The ubiquity of adaptedness is also documented by plants, fungi, protists, and bacteria. Life-forms have an astonishing capacity to vary, to respond to natural selection, and to take advantage of ecological opportunities.
CONCLUSIONS
Evolution in sexually reproducing organisms consists of genetic changes from generation to generation in populations, from the smallest local deme to the aggregate of interbreeding populations in a biological species. Numerous processes, particularly mutation, contribute to these genetic changes to supply the phenotypic variation needed by selection. The most important factor is recombination, which is largely responsible for the virtually inexhaustible supply of new genotypes in every generation. Selection, then, is responsible for the elimination of all but on the average two of the offspring of two parents. Those individuals that are best adapted to the abiotic and biotic environment have the greatest chance to be among the survivors. This process favors the development of new adaptations and the acquisition of evolutionary novelties, thus leading to evolutionary advance, as stated in the language of evolutionary biology. Evolution, being on the whole a population turnover, is ordinarily a gradual process, except for certain chromosomal processes that may lead to the production of a new species-individual in a single step.

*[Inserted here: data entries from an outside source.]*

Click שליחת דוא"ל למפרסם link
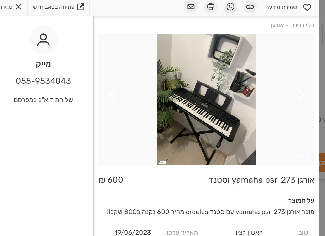This screenshot has width=325, height=236. coord(43,100)
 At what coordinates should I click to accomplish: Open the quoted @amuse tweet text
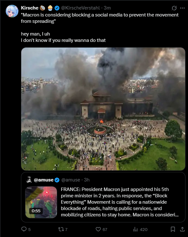(120, 202)
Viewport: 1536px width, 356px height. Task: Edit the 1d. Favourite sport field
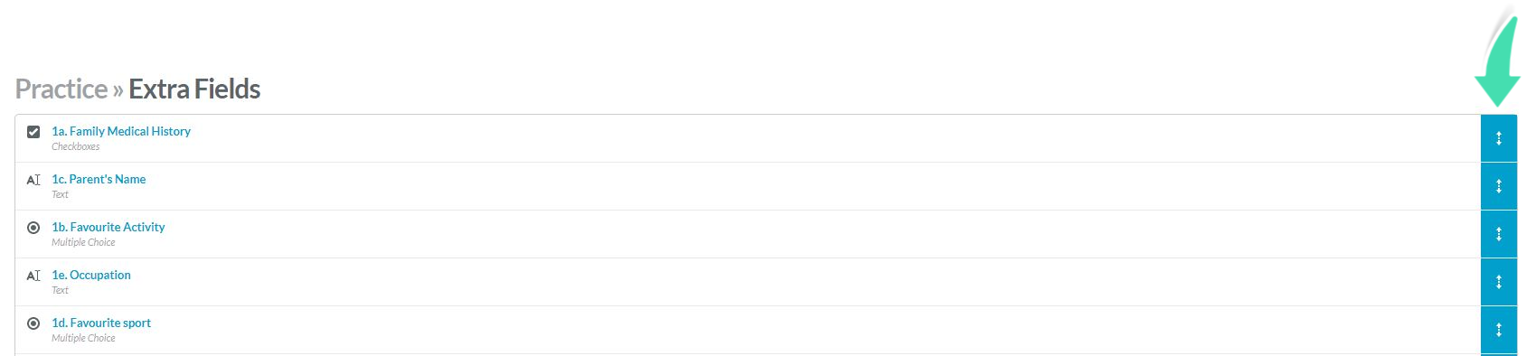[101, 323]
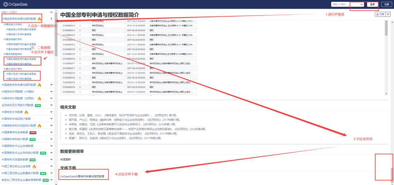Click the bell 订阅 subscribe button
The height and width of the screenshot is (185, 394).
(x=380, y=14)
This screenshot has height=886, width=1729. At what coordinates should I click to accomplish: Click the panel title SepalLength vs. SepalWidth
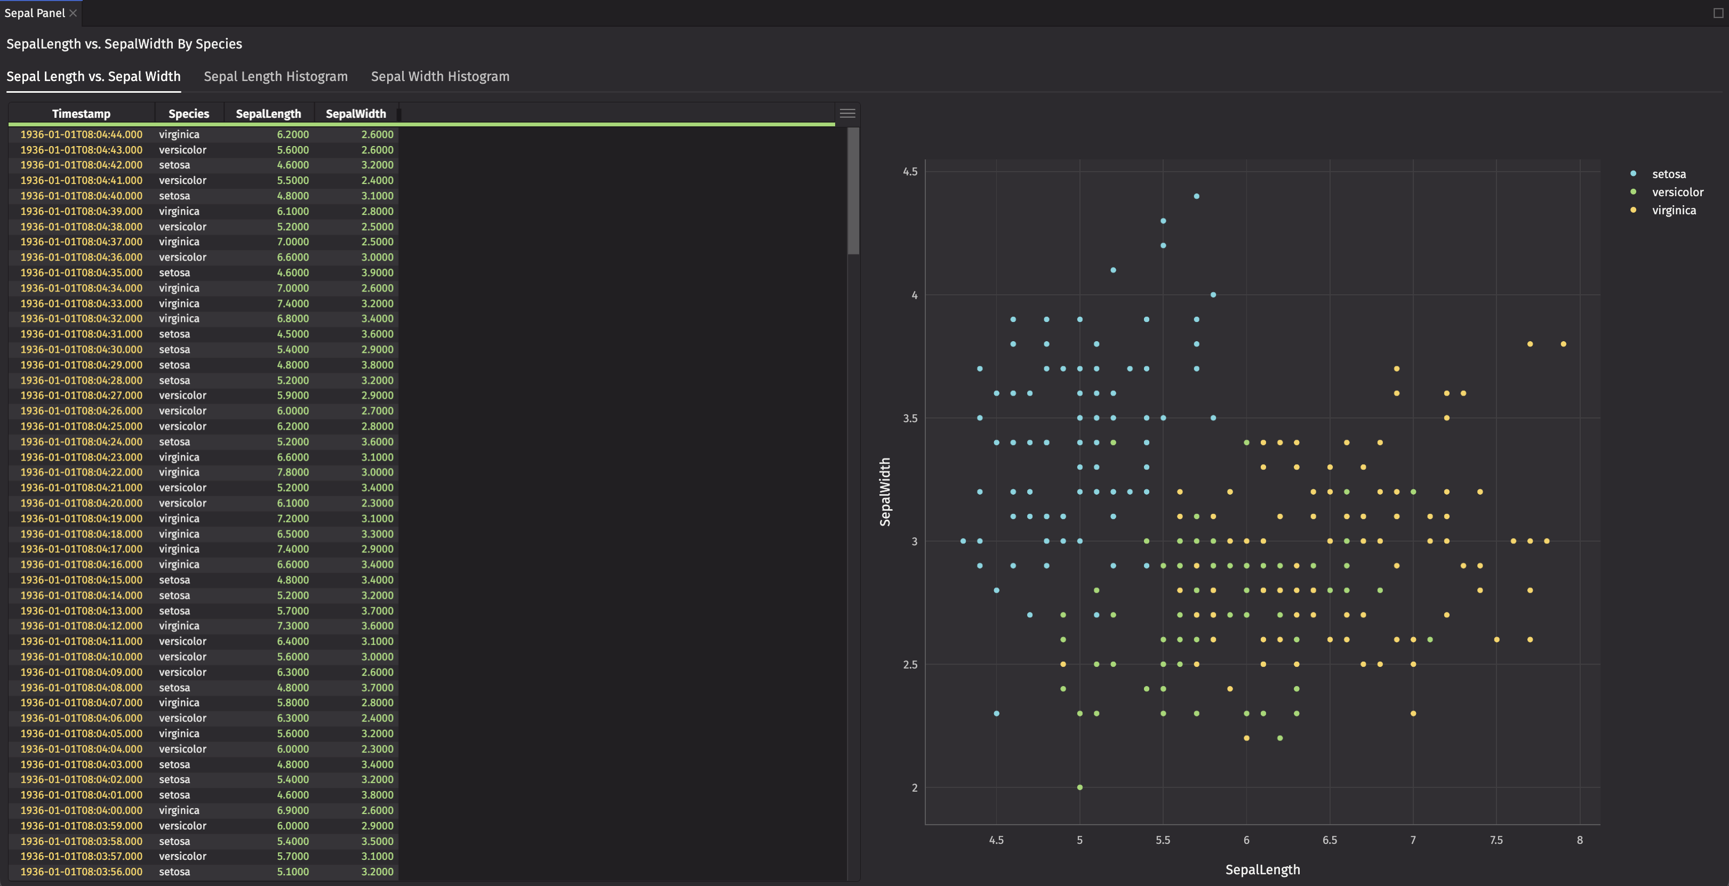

Genetic material (nucleic acids) is constant and impervious to any influence from the environment. No genetic information can be transmitted from proteins to nucleic acids, and so the inheritance of acquired characters is therefore impossible. This provides an absolute refutation of all Lamarckian theories of evolution. The Darwinian model of evolution, based on random variation and natural selection, explains satisfactorily all phenomena of evolutionary change at the species level, and in particular all adaptation.